What you should do =>
Hunt through the entries for the word "height" and copy each line in which it appears.

Data for processing =>
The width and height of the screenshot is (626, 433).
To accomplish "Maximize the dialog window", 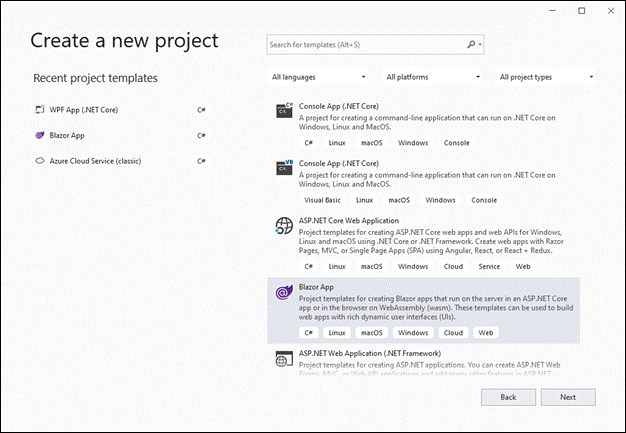I will 582,10.
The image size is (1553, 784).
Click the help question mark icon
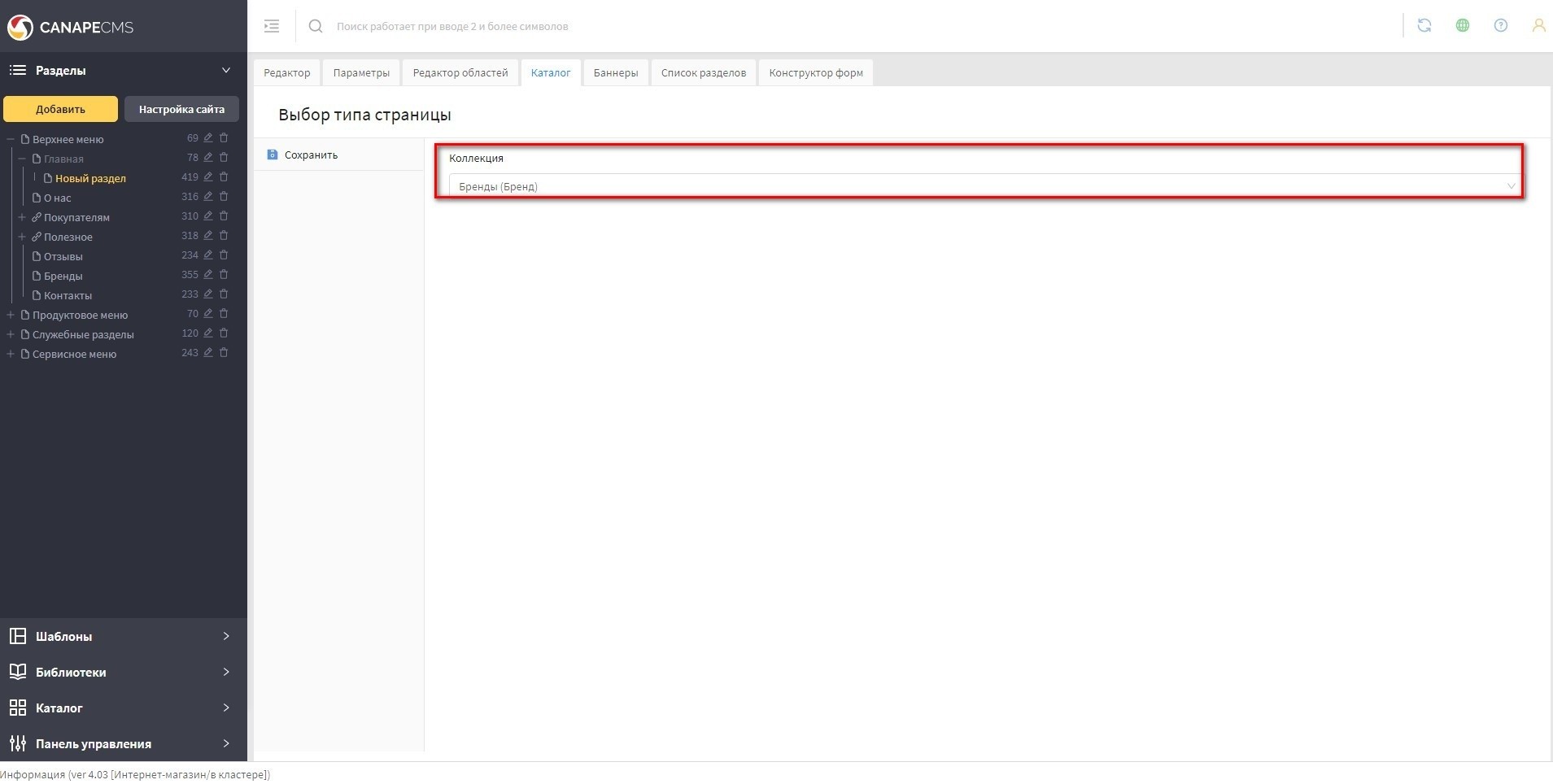tap(1500, 26)
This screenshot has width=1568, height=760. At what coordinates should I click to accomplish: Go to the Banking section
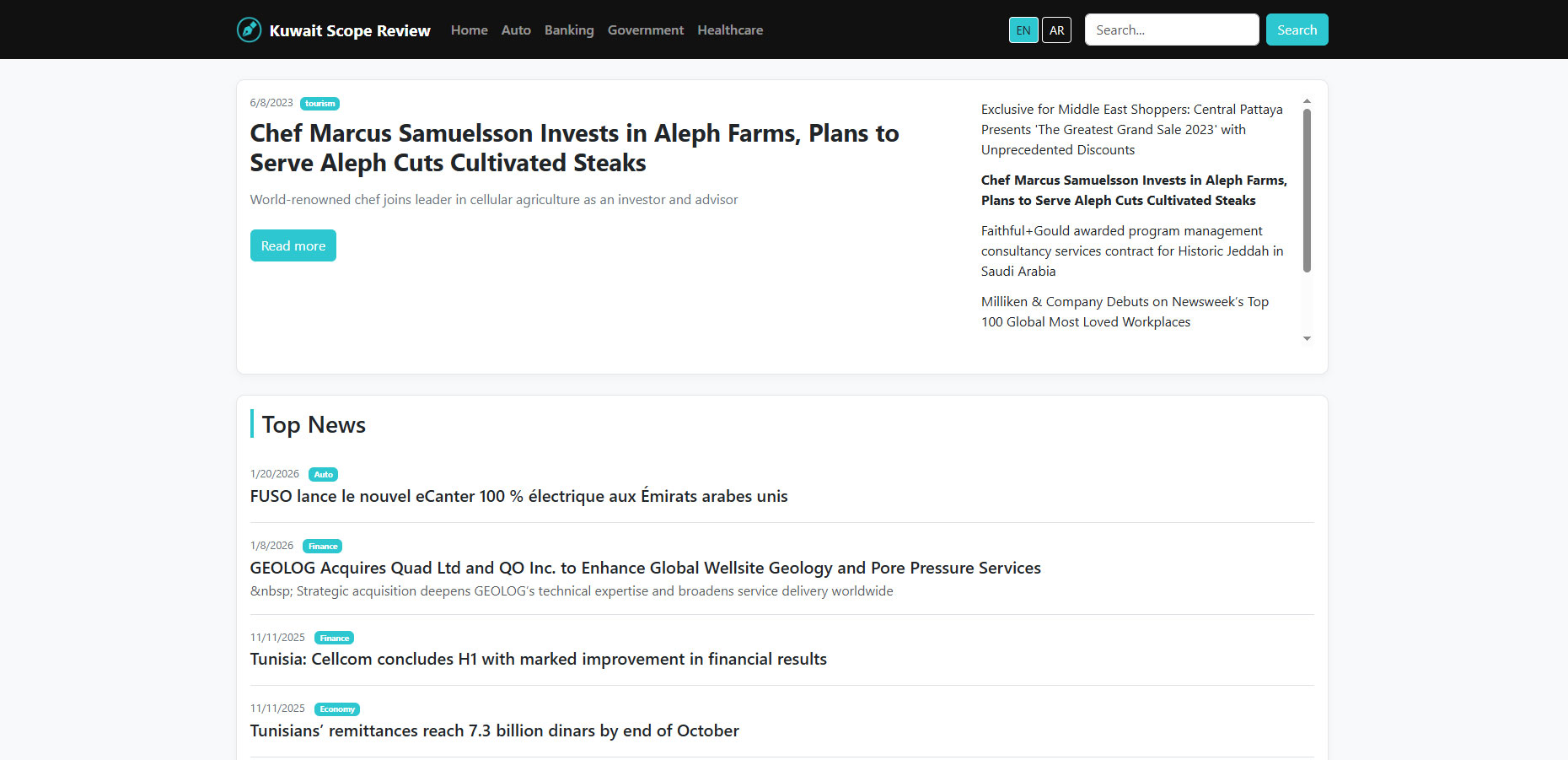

Answer for the task =>
The width and height of the screenshot is (626, 433).
This screenshot has width=1568, height=760. At what coordinates should I click to accomplish: Go to the Banking section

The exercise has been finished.